**Work item:** Whenever a picture appears, leave it out while repeating all the other data exactly.
== Record set ==
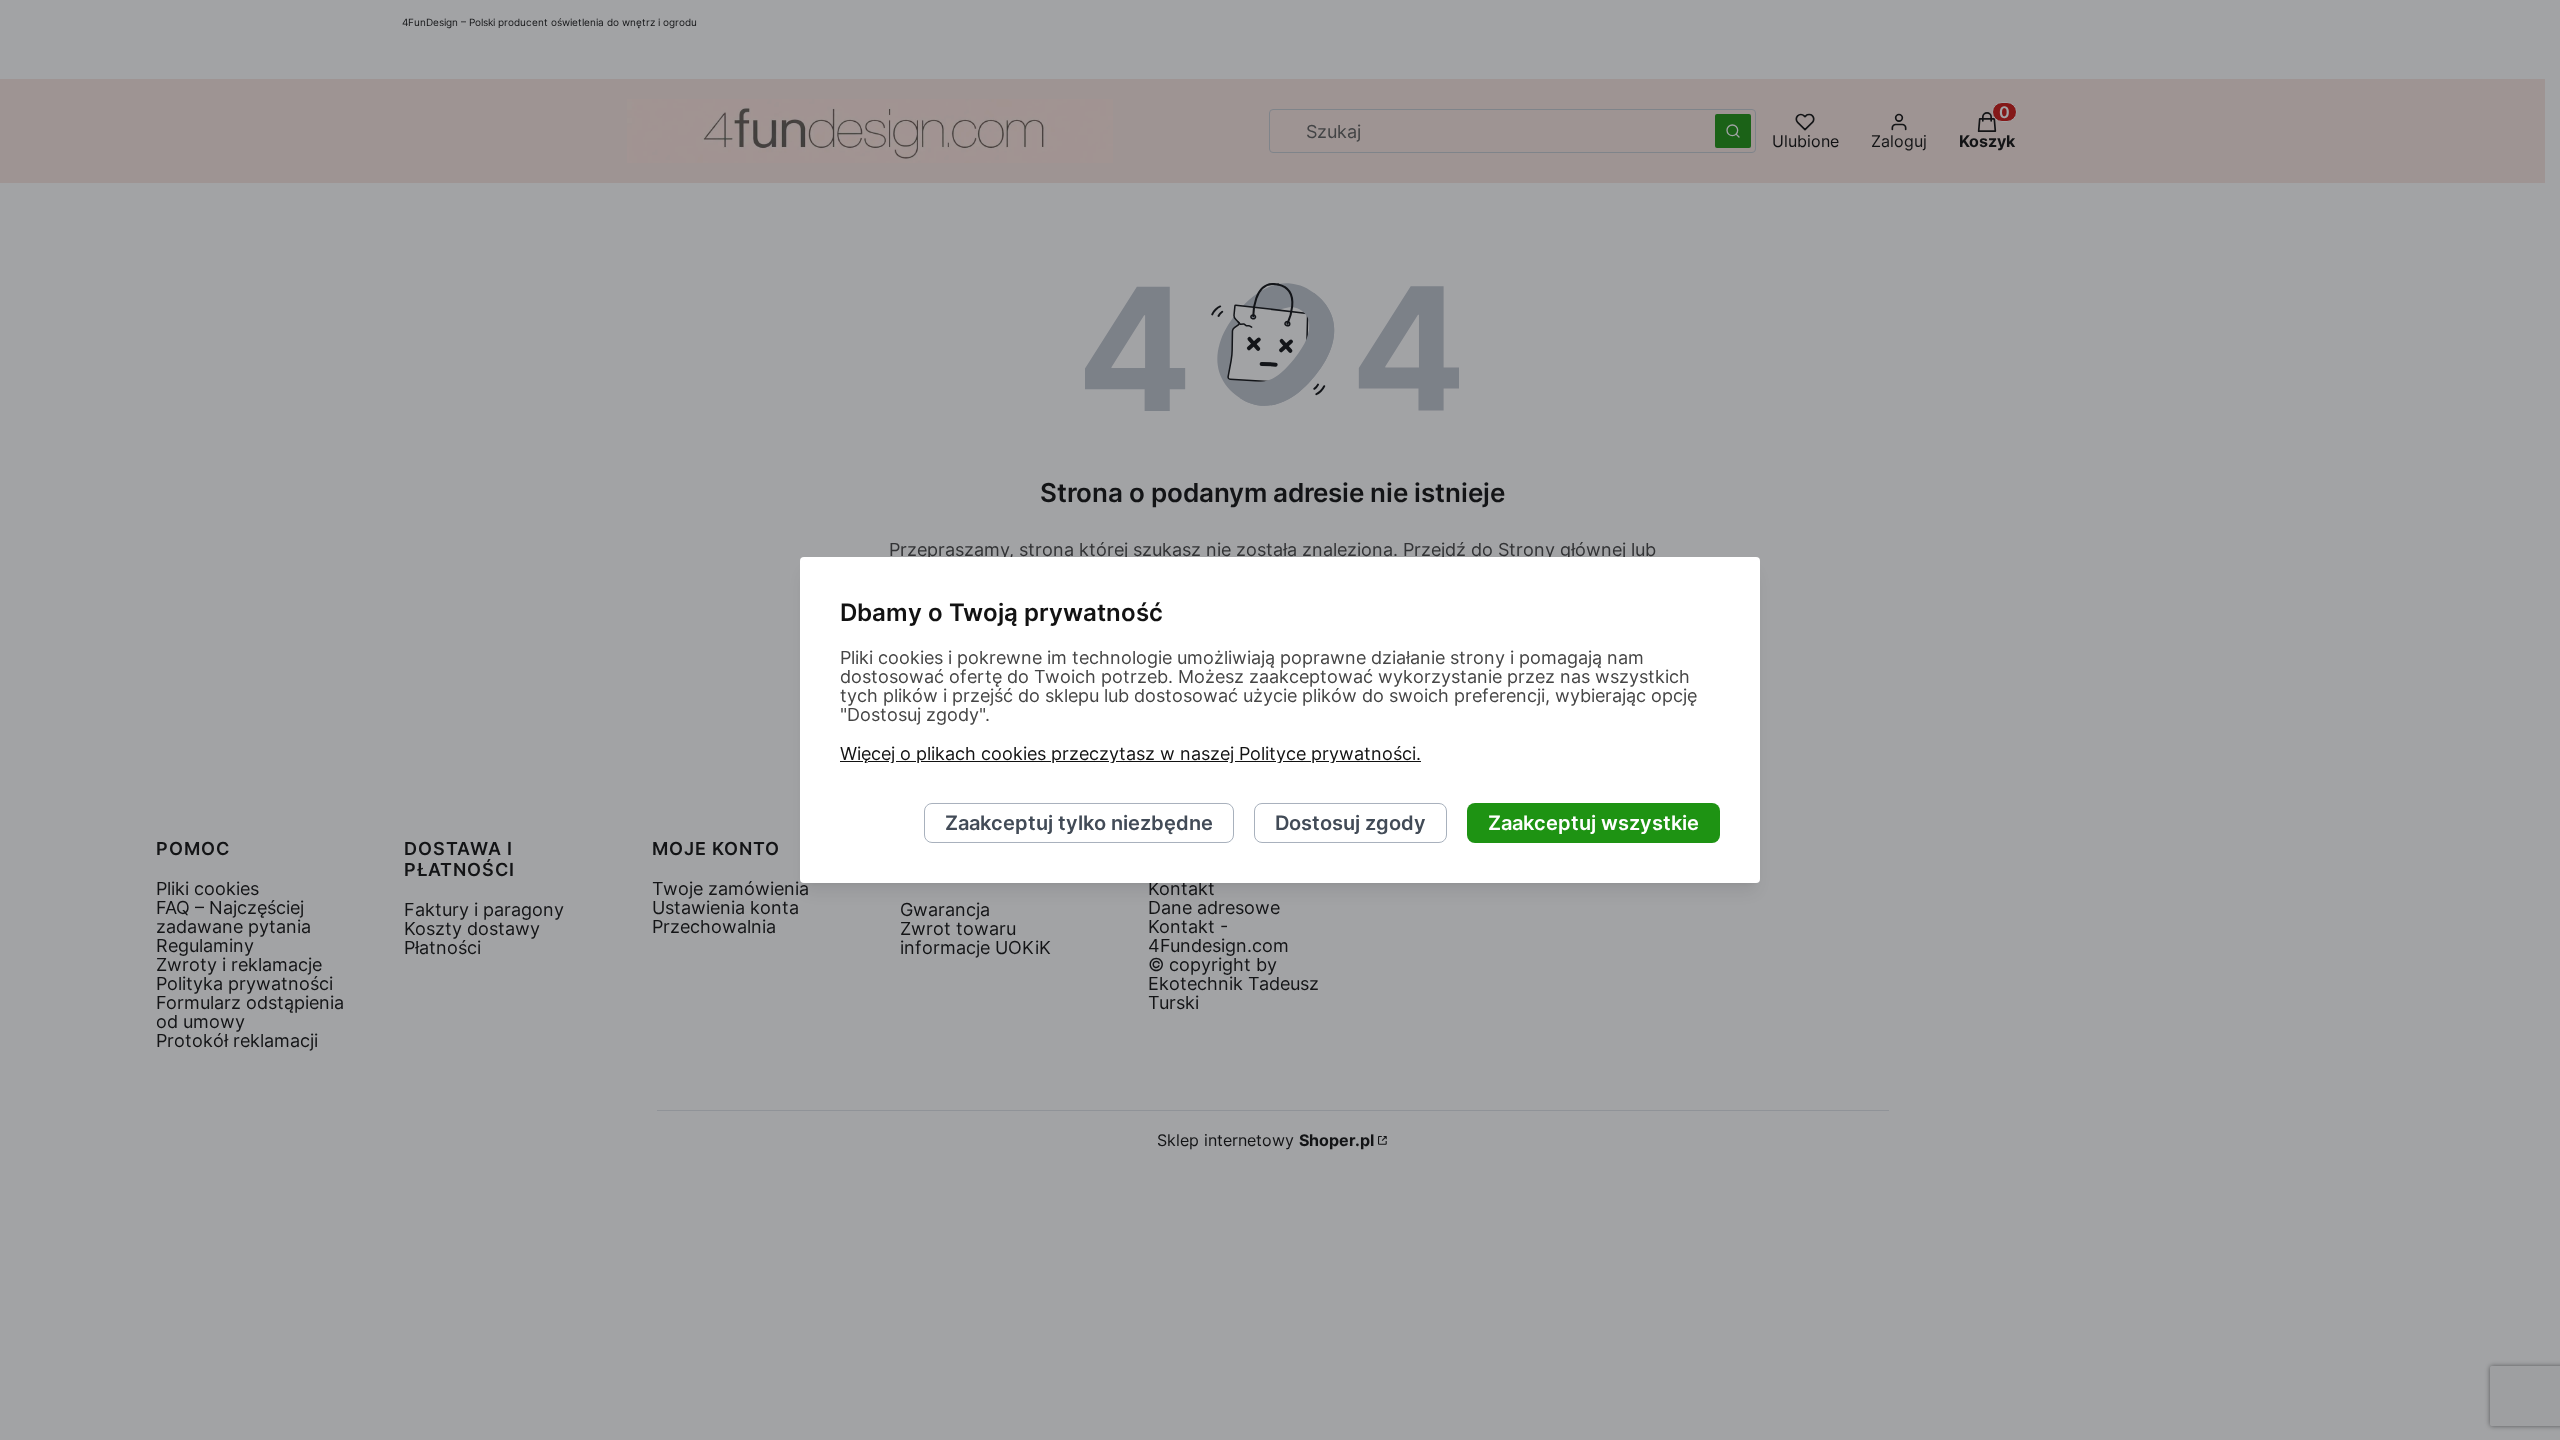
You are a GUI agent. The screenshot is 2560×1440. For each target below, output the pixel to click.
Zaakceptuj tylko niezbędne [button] (1079, 823)
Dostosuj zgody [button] (1350, 823)
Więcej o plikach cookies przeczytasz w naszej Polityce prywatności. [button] (1130, 753)
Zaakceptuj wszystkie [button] (1593, 823)
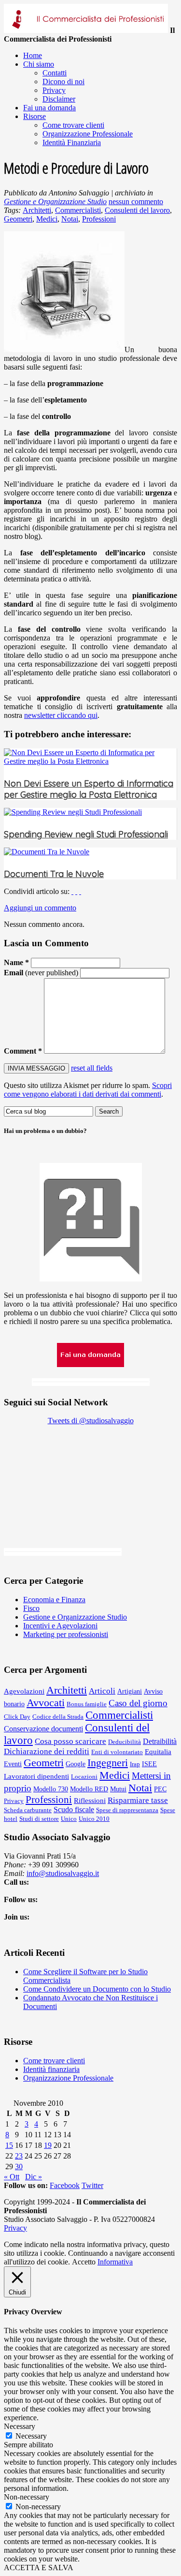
===
**Answer to this task:**
You are a GUI agent. The screenshot is 2560×1440. For each target below, output the pixel to click.
Zaakceptuj tylko niezbędne [button] (1079, 823)
Dostosuj zgody [button] (1350, 823)
Więcej o plikach cookies przeczytasz w naszej Polityce prywatności. [button] (1130, 753)
Zaakceptuj wszystkie [button] (1593, 823)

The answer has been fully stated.